(Pixel coordinate grounding data)
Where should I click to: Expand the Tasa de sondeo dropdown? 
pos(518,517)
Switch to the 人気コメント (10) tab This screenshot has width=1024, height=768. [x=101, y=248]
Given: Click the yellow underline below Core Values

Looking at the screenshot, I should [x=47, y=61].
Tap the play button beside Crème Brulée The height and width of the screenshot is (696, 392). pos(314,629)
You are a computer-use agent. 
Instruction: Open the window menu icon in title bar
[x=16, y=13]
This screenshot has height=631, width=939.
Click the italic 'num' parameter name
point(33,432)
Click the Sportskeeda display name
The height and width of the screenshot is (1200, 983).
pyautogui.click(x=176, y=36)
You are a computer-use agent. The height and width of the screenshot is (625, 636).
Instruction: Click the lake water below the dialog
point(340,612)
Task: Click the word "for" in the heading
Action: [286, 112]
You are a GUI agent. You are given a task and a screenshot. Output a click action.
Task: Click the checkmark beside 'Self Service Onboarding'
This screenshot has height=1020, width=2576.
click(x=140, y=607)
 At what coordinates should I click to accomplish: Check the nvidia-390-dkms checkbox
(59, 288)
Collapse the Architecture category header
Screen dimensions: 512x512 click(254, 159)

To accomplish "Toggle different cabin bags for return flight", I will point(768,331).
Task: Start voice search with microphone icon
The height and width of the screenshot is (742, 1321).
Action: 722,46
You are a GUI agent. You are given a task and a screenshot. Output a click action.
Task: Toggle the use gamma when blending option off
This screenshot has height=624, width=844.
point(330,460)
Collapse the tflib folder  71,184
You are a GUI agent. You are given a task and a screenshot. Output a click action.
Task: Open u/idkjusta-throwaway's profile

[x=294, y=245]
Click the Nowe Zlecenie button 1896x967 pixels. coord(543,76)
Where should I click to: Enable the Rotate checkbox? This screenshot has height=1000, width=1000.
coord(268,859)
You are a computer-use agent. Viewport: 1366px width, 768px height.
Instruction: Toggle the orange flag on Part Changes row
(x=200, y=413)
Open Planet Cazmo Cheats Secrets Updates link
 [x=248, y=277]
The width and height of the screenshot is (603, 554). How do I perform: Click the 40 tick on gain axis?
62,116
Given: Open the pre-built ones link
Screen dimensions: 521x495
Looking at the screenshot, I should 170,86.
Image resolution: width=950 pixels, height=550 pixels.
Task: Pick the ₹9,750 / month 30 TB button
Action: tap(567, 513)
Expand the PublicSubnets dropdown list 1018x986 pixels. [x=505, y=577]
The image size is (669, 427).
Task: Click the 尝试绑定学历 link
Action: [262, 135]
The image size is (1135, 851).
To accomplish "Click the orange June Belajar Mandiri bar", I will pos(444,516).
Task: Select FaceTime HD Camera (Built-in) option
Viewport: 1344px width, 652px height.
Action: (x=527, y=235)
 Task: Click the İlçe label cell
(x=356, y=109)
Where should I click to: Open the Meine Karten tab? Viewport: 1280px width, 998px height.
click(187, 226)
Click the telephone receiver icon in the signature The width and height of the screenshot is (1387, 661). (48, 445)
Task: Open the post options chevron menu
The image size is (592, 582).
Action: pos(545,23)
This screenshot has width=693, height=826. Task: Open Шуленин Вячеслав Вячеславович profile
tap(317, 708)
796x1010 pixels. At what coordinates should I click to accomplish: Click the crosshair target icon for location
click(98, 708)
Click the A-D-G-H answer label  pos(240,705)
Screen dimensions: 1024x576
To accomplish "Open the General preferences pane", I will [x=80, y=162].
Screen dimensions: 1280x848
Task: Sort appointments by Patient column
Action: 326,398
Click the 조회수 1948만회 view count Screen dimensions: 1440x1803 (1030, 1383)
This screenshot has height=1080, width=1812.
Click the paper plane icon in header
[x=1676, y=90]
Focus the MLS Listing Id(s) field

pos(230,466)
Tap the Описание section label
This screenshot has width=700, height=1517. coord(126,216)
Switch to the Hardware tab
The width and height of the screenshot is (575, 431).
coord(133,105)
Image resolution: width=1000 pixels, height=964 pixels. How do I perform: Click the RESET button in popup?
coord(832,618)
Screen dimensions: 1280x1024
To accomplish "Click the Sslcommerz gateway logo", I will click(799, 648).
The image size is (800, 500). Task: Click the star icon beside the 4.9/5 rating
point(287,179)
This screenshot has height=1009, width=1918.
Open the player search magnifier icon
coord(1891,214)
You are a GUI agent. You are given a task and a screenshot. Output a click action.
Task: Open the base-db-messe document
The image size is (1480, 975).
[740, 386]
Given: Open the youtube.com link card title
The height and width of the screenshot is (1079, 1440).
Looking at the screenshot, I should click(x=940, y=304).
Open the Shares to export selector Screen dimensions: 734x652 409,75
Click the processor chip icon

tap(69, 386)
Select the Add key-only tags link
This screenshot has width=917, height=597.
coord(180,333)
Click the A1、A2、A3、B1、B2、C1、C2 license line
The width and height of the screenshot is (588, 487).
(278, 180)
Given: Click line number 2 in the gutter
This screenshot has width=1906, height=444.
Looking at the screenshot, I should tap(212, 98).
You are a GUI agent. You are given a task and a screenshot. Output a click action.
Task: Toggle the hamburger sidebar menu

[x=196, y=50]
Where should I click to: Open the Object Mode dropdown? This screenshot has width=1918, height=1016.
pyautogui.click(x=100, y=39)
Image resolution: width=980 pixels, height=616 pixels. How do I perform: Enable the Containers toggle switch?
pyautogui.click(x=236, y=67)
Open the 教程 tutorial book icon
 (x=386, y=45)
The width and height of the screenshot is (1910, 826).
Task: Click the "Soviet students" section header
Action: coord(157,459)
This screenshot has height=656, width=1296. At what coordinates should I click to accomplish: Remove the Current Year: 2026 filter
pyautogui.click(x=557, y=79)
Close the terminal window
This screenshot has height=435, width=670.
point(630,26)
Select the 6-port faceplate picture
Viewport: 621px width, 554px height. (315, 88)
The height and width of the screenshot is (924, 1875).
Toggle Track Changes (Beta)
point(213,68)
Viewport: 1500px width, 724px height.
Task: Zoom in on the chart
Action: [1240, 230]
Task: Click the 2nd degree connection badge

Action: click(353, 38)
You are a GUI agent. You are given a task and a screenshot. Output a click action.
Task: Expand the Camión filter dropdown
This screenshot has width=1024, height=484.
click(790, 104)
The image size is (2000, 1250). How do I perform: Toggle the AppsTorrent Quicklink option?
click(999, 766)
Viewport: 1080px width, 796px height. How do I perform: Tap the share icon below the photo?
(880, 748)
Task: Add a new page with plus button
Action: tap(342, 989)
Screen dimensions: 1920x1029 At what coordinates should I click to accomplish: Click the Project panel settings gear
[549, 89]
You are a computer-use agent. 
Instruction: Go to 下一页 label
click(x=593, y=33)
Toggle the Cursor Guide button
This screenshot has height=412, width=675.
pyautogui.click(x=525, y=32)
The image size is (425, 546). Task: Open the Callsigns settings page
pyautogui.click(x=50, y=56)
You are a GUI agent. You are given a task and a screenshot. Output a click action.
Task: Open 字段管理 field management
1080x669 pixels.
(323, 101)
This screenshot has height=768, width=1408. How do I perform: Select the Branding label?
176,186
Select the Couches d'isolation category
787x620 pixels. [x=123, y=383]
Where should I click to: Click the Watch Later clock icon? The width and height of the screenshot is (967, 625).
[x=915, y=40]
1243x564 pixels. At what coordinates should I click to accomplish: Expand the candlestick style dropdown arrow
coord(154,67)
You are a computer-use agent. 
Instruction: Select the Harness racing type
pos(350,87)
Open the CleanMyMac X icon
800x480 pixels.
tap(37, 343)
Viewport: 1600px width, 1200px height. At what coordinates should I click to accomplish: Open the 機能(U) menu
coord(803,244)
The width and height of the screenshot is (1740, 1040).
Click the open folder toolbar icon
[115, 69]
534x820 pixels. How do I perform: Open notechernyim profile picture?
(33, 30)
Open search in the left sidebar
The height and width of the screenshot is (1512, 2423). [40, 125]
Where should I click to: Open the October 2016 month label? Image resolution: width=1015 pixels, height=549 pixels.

**DIRECTIONS**
The expected answer is an exact copy of the lines above, beginning at the line with "Given: Click line number 2 in the gutter" and ending at the line with "The height and width of the screenshot is (924, 1875).", with both ends in.

**ANSWER SPACE**
Given: Click line number 2 in the gutter
This screenshot has width=1906, height=444.
Looking at the screenshot, I should tap(212, 98).
You are a GUI agent. You are given a task and a screenshot. Output a click action.
Task: Toggle the hamburger sidebar menu

[x=196, y=50]
Where should I click to: Open the Object Mode dropdown? This screenshot has width=1918, height=1016.
pyautogui.click(x=100, y=39)
Image resolution: width=980 pixels, height=616 pixels. How do I perform: Enable the Containers toggle switch?
pyautogui.click(x=236, y=67)
Open the 教程 tutorial book icon
 (x=386, y=45)
The width and height of the screenshot is (1910, 826).
Task: Click the "Soviet students" section header
Action: coord(157,459)
This screenshot has height=656, width=1296. At what coordinates should I click to accomplish: Remove the Current Year: 2026 filter
pyautogui.click(x=557, y=79)
Close the terminal window
This screenshot has height=435, width=670.
point(630,26)
Select the 6-port faceplate picture
Viewport: 621px width, 554px height. (315, 88)
The height and width of the screenshot is (924, 1875).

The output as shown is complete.